Should these tests not be conclusive meaning that the resolution provided does not solve the reported problem, the acceptance procedure as set out here above shall be applicable until acceptance has taken place. The Ordered Material shall not be deemed to have failed to perform or function in accordance with the Acceptance Criteria as a result of any deficiency which (i) was not attributable to Citymesh, or (ii) was or reasonably should have been discovered by the Client in a prior Acceptance Testing but which has not been notified to Citymesh, or (iii) which is minor in nature as defined by the Acceptance Criteria.

4.9              Upon passing the Acceptance Tests, both Parties will formalize this by signing an acceptance form. Signature of the acceptance form shall not be unreasonably withheld by the Parties. It is being understood that in the event of deemed acceptance, the Ordered Materials shall be deemed accepted regardless of such acceptance form being signed. These provisions are applicable, except in the case of a proof of concept was agreed upon and executed.

5. Intellectual Property Rights

5.1               Citymesh exclusively owns and retains all right, title, interest in and to all Intellectual Property Rights in or pertaining to the Ordered Materials, the Maintenance Services, the Professional Services, its website and all the documentation (including Documentation) and materials pertaining or relating thereto (including any copies and portions thereof), whether in machine readable or printed form, including, without limitation, (i) all software and materials which are related to the Ordered Materials, the Maintenance Services, the Professional Services, its website, (ii) all modifications and customizations and derivative works, compilations or collective works of the Ordered Materials, and (iii) all related technical know-how. The Client agrees to be bound by and observe the proprietary nature of the Ordered Materials. The Client agrees not to remove, suppress or modify in any way any proprietary marking, including any trade mark or copyright notice, on or in the Ordered Materials, or visible during its operation, or on media or on any Documentation. Client shall incorporate or reproduce such proprietary markings in any permitted back-up or other copies.

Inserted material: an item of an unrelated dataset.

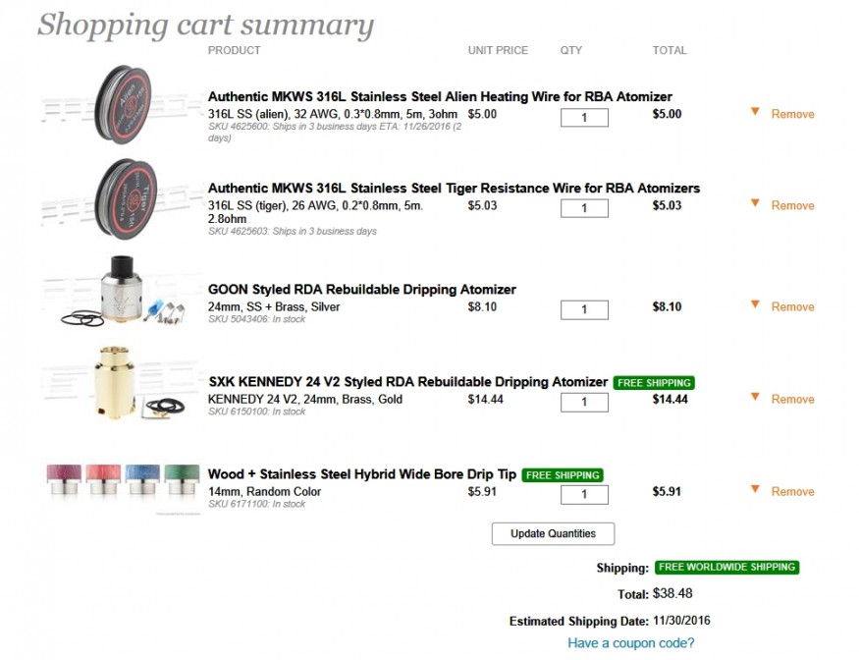Open Wide Bore Drip Tip image

[x=123, y=481]
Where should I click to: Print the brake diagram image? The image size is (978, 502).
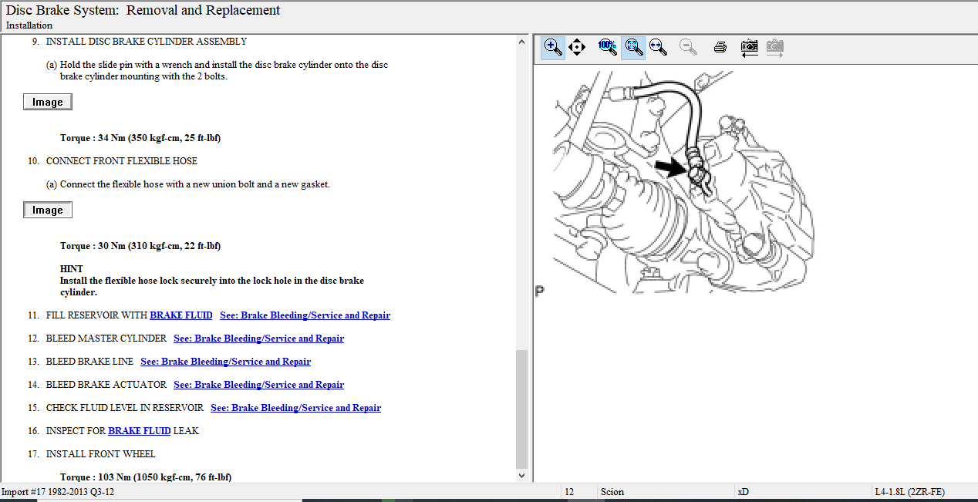coord(720,47)
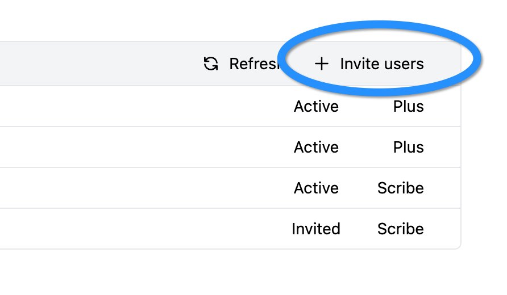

5.2              The Client owns all Client Content. Citymesh is not the publisher of and does not claim ownership of, endorse, or control any of Client Content. It is the Client’s responsibility to make sure the Client grants Citymesh, under all of Client’s rights in and to Client Content, a non-exclusive, transferable, worldwide, royalty-free, and fully paid-up license to use, copy, reproduce, and modify (in whole and/or in part) Client Content to the extent necessary for providing, operating the Solution and any related hardware, software or services, including to store, host, cache, record and display Client Content to provide, analyze, support, maintain and/or improve the Solution and any related hardware, software or services. The Client acknowledges and agrees that Citymesh may use and disclose any Client Content that Citymesh holds if necessary to comply with a legally binding order, subpoena or similar request of a court of governmental or regulatory body. The Client will indemnify and defend Citymesh against any claims made by an unaffiliated third party that: (a) any of Client Content or Client Items infringes a third party’s patent, copyright, or trademark or makes unlawful use of its trade secret or in any other manner infringe any third party’s Intellectual Property Rights; and/or (b) arise from violation of this Agreement.

6. Infringements Claims by Third Parties

6.1               Citymesh will be given prompt written notice of any third party claim on an alleged or actual infringement by the Ordered Materials or other material made available by Citymesh, and will be granted the right to control and direct the defence and settlement of such a claim. Client shall be entitled to participate in such proceedings at its own cost. Citymesh must keep the Client regularly informed of the status of the proceedings and/or settlement negotiations. Client agrees to reasonably cooperate with Citymesh in the defence and settlement of such a claim. In the event the Ordered Material or such other material as referenced above, in Citymesh’s reasonable opinion, are likely to become or actually become the subject of a claim of infringement as set out above, Citymesh shall have the right, at its sole option and expense, to (i) modify, replace the (alleged) infringing material so that it becomes non-infringing while preserving substantially equivalent functionality or create a workaround; (ii) obtain for the Client the right to continue to use, market and distribute such material as per the terms of these Terms and Conditions or (iii)  to discontinue the Client’s access to the Solution and its Services and refund the Client pro rata for Solution Fees the Client might have already paid for the remaining part of the term.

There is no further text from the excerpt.